Set task a:
Answer these questions using the pyinterpret overview below:
(i) Which exception serves as the base exception?
(ii) Which SHAP explainer types does SHAPExplainer support?
(iii) What does PermutationImportanceExplainer measure when features are shuffled?

Selected passage:
1. Core Foundation (pyinterpret.core)

BaseExplainer Classes: Abstract base classes defining the interface all explainers must implement

  • BaseExplainer: Root interface for all explainers
  • LocalExplainer: Specialized base for instance-level explanations
  • GlobalExplainer: Specialized base for model-level explanations

ExplanationResult: Standardized container for explanation outputs with:

  • Attributions (feature importance scores)
  • Feature metadata (names, values)
  • Method-specific information
  • Validation logic to ensure data consistency

Exception Hierarchy: Custom exceptions for clear error handling:

  • PyInterpretError: Base exception
  • ValidationError: Input validation failures
  • ModelError: Model compatibility issues

2. Local Explainers (pyinterpret.local)

SHAPExplainer: Wrapper for SHAP library with automatic explainer selection

  • Auto-detects appropriate SHAP explainer type based on model
  • Supports tree, linear, kernel, and deep explainers
  • Graceful fallback when SHAP is not available

LIMEExplainer: Implementation of LIME with local linear approximations

  • Perturbs input instances to create local dataset
  • Fits linear models to approximate model behavior
  • Supports both classification and regression modes

3. Global Explainers (pyinterpret.global_)

PermutationImportanceExplainer: Feature importance through permutation testing

  • Measures performance drop when features are shuffled
  • Supports multiple scoring metrics (accuracy, MSE, R², etc.)

Entries for locating text and elements:
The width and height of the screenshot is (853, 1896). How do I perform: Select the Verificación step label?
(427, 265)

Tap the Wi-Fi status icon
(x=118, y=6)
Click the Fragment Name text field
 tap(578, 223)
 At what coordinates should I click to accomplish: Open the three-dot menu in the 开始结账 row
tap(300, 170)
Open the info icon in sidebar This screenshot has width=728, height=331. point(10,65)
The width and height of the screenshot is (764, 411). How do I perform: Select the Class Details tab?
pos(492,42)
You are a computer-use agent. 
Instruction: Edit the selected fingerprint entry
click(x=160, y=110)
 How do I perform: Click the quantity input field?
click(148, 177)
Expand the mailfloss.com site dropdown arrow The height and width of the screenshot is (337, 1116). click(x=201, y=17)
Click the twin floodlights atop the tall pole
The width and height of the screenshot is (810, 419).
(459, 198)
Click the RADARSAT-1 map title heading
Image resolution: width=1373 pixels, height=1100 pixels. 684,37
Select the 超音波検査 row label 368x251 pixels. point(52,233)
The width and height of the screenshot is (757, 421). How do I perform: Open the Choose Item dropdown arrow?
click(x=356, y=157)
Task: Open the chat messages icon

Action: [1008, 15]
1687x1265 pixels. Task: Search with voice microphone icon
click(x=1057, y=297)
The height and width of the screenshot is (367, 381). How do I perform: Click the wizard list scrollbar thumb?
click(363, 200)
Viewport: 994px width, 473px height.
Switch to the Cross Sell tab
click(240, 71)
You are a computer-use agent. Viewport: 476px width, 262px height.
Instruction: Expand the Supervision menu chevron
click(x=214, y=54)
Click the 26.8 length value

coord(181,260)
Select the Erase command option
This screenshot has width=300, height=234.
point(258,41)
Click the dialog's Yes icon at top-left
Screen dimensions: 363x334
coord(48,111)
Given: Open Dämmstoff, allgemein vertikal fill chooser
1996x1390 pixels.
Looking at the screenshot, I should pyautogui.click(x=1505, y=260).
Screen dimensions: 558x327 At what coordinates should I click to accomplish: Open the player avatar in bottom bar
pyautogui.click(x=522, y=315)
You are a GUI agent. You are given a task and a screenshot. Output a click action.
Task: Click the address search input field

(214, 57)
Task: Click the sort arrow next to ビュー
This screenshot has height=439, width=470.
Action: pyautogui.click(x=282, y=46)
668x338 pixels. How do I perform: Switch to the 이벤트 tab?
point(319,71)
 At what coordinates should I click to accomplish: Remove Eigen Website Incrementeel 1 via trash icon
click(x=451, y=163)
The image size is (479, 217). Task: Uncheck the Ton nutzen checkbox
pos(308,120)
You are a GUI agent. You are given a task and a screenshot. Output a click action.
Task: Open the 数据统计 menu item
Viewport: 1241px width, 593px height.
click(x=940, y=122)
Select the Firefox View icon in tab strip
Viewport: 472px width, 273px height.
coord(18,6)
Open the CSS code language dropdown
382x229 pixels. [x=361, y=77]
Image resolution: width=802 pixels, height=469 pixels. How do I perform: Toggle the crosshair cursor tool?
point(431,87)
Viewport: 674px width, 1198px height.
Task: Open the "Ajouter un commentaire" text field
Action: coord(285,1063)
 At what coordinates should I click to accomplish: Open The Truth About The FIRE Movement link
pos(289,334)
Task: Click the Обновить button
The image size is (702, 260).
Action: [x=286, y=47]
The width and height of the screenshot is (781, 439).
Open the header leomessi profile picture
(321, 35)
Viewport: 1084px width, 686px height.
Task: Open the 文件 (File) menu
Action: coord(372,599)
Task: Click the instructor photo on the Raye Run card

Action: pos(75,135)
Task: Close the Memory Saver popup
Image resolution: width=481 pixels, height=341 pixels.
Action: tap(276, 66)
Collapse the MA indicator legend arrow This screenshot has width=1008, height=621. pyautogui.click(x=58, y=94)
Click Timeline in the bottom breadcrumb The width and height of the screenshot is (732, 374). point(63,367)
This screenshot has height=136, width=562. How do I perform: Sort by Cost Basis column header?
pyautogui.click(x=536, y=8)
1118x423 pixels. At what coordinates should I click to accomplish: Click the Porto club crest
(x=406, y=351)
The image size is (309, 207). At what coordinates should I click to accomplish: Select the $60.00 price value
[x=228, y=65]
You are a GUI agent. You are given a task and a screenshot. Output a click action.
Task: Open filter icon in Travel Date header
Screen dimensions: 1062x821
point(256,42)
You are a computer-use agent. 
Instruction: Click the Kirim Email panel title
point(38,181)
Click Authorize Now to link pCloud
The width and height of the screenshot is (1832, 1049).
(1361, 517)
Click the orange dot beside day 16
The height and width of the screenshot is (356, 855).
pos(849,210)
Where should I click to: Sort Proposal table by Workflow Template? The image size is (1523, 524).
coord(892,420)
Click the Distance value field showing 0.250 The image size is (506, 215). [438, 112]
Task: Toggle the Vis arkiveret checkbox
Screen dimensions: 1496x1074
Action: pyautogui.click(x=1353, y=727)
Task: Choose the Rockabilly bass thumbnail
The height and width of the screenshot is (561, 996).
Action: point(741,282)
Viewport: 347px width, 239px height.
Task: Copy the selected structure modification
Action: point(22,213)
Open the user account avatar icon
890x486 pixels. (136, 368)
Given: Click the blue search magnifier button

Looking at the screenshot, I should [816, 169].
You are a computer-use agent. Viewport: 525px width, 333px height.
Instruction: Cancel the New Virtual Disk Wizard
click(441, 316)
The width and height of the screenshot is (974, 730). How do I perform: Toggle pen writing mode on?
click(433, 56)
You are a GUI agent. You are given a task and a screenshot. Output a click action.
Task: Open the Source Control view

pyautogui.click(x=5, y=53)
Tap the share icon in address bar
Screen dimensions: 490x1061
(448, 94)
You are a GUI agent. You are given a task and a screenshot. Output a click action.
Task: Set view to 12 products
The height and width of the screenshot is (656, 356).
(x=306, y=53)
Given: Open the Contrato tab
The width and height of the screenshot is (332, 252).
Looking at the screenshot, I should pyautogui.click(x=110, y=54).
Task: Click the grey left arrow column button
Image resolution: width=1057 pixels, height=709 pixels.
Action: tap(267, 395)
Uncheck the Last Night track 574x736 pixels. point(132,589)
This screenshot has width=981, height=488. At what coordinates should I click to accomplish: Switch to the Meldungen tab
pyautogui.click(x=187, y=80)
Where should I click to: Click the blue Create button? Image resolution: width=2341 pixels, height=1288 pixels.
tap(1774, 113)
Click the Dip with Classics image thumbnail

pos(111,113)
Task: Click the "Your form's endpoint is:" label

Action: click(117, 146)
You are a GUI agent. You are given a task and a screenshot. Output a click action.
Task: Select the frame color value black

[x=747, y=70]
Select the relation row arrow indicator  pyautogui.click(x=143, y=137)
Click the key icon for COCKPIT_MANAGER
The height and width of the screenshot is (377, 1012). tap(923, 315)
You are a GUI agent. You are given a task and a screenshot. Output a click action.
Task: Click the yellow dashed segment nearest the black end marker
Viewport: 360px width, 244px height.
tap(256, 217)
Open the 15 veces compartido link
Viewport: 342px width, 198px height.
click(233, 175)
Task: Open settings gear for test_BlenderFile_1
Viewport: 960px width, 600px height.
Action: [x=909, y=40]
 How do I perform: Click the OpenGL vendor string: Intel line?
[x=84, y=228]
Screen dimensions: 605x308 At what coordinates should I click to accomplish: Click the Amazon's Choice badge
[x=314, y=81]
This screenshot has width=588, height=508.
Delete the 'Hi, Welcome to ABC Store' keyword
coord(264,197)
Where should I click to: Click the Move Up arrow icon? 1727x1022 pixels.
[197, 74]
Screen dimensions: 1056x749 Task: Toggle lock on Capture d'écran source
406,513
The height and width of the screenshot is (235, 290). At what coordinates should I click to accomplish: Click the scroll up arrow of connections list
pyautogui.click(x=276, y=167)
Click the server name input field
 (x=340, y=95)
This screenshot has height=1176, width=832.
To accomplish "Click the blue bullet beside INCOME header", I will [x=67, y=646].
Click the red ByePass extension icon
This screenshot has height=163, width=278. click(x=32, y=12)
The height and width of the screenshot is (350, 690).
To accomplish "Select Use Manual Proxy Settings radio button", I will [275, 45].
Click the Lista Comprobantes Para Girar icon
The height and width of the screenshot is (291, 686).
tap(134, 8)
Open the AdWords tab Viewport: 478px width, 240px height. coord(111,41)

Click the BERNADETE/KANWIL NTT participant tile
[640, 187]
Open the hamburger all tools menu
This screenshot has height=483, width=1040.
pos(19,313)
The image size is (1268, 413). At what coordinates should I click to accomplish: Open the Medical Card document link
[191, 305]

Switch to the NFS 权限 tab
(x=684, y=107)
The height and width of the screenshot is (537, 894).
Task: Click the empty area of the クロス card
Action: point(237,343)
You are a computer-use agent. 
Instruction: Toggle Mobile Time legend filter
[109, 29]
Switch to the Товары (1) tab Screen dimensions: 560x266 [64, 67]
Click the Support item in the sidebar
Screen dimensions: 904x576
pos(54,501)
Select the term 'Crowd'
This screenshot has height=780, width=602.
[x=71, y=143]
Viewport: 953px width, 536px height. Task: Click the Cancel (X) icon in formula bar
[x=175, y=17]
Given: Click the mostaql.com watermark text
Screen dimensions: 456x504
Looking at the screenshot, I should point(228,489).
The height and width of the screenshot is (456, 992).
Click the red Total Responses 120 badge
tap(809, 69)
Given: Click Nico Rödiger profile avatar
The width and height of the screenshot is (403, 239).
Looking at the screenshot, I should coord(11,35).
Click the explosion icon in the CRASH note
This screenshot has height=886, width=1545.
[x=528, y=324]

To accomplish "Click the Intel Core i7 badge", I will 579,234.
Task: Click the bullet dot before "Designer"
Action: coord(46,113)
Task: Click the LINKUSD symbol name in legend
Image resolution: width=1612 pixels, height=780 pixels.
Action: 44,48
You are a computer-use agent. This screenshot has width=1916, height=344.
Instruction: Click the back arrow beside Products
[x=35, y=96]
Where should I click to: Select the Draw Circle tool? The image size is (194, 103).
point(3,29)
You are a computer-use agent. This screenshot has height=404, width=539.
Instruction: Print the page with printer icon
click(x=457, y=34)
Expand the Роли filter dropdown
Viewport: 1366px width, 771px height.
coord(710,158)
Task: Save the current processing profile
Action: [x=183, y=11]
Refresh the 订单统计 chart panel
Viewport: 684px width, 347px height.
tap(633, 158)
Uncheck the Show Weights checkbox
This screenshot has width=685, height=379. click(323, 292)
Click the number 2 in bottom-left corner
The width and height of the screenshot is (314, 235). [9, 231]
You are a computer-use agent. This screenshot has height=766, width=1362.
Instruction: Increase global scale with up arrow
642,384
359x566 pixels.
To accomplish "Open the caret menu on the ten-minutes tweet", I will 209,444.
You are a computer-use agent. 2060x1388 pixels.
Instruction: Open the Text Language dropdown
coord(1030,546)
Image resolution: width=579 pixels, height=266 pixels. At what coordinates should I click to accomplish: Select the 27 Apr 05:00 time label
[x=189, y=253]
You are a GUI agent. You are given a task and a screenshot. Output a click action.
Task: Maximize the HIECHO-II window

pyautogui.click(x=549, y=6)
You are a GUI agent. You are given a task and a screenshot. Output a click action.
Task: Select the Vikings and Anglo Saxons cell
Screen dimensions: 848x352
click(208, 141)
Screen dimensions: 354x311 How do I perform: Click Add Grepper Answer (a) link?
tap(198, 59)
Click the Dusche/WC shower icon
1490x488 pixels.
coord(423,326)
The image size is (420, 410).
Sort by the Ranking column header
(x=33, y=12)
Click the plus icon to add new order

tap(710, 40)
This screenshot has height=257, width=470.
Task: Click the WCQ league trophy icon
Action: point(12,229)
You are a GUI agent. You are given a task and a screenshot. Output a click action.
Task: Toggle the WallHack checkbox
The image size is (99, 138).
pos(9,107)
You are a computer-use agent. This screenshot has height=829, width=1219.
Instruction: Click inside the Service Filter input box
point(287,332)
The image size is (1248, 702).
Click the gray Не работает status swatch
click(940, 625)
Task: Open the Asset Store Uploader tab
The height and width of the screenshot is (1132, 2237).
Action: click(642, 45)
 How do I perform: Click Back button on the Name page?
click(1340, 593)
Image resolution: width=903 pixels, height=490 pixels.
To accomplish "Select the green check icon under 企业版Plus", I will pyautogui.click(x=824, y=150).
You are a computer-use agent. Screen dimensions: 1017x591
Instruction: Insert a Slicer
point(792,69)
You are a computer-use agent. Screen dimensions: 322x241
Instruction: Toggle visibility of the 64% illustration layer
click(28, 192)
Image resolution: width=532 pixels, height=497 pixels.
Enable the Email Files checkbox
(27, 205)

Set task b: Filter the records above, copying every line that contains the word "black".

Task solution a:
(i) PyInterpretError
(ii) Tree, linear, kernel, and deep explainers
(iii) The performance drop

Task solution b:
Task: Select the frame color value black
Task: Click the yellow dashed segment nearest the black end marker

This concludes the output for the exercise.